■ Instructions to follow
Which lines of the entries contain the string "Given"? Copy each of them.

*** Input data ***

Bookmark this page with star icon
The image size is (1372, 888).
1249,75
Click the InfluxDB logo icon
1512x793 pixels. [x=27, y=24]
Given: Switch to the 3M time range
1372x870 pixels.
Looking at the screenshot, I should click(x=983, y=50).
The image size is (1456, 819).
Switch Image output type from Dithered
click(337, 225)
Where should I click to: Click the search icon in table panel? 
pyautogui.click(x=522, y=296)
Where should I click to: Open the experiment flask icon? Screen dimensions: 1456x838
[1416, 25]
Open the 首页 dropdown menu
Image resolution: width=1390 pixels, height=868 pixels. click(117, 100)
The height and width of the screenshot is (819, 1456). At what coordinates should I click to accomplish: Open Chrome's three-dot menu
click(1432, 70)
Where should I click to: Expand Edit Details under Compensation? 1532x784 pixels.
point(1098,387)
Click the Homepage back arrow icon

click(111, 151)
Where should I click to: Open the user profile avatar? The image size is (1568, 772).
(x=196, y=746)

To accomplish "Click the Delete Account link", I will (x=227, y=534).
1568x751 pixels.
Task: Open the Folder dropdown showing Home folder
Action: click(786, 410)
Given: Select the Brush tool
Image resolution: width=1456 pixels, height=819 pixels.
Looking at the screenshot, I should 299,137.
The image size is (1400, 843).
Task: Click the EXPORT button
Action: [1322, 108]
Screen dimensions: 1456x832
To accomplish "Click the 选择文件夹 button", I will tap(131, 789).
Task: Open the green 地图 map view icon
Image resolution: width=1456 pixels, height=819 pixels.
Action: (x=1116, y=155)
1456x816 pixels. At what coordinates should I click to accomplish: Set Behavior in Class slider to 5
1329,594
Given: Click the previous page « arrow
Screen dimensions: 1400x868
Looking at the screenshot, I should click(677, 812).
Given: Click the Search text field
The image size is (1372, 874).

*** End of Input data ***

■ Output
Given: Switch to the 3M time range
Given: Select the Brush tool
Given: Click the previous page « arrow
Given: Click the Search text field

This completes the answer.